— Exercise task —
Rewrite the items starting at the line that contains "Viewport: 2100px width, 1400px height." and ending at the line that contains "This screenshot has width=813, height=610.", replacing "magnifier" with "magnifying glass" and leaving everything else unchanged.

— Data for this exercise —
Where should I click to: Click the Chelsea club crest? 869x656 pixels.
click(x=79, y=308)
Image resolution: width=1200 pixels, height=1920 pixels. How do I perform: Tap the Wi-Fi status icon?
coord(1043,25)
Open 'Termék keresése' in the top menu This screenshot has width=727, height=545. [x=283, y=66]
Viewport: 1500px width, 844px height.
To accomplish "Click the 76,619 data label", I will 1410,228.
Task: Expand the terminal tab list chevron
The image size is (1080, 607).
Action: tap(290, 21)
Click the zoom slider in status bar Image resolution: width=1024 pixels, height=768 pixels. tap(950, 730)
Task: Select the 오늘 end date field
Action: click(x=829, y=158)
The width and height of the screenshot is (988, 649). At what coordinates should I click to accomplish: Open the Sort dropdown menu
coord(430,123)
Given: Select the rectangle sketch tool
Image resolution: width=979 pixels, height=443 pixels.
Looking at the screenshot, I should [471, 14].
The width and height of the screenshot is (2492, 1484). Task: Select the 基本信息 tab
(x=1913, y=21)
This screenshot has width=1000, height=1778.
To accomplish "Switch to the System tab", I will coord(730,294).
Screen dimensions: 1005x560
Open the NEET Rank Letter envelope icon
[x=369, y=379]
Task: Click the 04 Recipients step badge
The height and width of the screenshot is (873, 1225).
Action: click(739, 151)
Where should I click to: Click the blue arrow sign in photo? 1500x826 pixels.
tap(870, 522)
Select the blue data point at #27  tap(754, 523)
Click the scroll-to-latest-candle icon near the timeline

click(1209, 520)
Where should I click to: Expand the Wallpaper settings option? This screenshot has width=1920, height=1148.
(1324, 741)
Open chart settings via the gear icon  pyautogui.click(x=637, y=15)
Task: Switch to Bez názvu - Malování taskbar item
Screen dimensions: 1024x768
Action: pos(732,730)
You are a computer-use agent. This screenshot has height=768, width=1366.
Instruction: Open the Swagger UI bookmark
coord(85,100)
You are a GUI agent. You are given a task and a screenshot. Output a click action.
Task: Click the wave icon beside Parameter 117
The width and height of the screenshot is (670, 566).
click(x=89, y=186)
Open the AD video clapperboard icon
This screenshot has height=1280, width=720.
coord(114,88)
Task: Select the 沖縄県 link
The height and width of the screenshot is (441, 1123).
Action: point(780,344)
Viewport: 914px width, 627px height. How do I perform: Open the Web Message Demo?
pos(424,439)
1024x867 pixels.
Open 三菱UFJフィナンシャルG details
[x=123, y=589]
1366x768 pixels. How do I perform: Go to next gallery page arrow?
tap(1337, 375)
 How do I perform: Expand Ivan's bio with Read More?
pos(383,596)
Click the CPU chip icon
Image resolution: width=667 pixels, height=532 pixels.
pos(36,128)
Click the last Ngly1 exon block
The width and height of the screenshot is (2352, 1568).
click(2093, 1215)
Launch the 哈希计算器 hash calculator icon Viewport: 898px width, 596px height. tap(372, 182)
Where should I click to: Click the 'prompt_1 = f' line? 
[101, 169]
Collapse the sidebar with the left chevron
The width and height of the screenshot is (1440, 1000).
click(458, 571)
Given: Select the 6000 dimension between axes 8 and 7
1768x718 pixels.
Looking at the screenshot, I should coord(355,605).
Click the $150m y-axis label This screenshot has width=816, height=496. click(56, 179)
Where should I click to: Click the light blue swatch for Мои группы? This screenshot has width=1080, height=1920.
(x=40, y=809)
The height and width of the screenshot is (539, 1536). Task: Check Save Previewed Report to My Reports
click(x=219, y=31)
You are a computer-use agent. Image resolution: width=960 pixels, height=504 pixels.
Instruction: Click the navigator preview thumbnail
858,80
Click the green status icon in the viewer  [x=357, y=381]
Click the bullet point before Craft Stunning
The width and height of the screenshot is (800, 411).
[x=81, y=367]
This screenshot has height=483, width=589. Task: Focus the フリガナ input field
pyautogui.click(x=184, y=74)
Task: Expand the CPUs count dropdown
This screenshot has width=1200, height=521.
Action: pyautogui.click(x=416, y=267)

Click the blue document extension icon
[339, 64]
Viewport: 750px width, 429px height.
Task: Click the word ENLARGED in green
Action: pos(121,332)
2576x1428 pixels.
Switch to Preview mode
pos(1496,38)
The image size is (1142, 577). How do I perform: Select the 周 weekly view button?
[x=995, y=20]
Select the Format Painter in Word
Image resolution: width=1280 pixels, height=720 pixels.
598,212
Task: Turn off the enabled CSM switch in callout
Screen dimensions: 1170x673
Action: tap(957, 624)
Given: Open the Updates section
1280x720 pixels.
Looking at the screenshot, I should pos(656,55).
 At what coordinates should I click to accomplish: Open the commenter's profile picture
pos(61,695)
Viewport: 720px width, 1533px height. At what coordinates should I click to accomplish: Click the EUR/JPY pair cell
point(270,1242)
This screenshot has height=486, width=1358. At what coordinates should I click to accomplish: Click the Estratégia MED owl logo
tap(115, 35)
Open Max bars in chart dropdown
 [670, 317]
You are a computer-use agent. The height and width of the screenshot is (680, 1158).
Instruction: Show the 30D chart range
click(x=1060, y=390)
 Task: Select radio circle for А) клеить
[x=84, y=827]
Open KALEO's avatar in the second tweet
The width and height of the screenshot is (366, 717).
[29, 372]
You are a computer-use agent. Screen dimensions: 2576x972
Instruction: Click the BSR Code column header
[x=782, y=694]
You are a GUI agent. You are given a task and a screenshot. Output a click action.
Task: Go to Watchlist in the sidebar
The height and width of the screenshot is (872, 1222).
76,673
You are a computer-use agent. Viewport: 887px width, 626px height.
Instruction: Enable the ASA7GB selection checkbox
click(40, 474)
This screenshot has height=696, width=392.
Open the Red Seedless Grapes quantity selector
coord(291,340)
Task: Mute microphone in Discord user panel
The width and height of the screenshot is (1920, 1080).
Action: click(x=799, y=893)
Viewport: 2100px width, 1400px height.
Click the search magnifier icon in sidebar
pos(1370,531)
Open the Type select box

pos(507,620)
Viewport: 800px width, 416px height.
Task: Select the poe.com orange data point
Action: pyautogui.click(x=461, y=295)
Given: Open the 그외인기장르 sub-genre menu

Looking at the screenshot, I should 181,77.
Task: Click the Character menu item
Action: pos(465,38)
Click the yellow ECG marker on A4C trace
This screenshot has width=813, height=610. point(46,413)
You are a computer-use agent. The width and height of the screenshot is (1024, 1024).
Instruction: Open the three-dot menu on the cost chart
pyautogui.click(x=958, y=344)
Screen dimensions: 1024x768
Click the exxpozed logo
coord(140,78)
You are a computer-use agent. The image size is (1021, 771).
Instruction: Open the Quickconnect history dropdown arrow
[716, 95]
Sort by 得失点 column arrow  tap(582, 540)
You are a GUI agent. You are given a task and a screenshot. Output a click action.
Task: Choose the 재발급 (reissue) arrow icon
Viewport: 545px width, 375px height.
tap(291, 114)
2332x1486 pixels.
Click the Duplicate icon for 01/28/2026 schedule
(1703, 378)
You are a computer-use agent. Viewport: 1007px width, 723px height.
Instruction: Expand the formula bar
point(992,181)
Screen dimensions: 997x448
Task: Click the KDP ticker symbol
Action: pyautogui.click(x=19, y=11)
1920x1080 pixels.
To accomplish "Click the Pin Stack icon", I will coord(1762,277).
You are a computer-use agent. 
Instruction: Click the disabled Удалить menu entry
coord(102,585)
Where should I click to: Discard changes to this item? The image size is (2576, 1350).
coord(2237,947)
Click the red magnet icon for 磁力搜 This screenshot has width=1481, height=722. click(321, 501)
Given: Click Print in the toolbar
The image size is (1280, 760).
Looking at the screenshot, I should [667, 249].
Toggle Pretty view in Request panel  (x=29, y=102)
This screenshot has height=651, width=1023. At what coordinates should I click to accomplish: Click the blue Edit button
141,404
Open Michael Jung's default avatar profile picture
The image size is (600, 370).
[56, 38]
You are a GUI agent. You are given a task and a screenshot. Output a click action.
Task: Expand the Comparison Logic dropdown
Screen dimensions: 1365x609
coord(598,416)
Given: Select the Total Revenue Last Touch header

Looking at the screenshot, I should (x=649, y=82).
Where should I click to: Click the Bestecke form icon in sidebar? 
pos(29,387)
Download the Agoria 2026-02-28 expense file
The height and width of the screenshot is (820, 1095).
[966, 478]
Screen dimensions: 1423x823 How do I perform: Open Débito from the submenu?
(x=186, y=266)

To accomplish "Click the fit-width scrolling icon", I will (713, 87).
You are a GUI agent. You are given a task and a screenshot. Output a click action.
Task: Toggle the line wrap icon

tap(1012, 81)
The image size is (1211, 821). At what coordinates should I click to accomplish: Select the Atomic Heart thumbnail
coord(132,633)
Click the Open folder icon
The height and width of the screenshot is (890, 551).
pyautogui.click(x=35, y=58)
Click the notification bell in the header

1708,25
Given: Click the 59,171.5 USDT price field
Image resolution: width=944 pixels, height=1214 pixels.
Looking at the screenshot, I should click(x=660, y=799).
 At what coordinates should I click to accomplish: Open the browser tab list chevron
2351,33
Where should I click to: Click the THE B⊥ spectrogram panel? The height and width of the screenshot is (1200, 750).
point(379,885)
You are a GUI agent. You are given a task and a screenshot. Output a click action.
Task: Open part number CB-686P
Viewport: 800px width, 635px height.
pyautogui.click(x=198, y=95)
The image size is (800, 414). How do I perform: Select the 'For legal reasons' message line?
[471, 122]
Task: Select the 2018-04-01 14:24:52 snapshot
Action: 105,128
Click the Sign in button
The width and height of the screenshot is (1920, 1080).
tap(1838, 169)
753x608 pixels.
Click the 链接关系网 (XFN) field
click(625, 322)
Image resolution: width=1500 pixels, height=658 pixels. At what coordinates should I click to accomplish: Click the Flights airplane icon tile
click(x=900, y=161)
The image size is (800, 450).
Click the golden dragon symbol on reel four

— Completed task —
Viewport: 2100px width, 1400px height.
Click the search magnifying glass icon in sidebar
pos(1370,531)
Open the Type select box

pos(507,620)
Viewport: 800px width, 416px height.
Task: Select the poe.com orange data point
Action: pyautogui.click(x=461, y=295)
Given: Open the 그외인기장르 sub-genre menu

Looking at the screenshot, I should 181,77.
Task: Click the Character menu item
Action: pos(465,38)
Click the yellow ECG marker on A4C trace
This screenshot has width=813, height=610. point(46,413)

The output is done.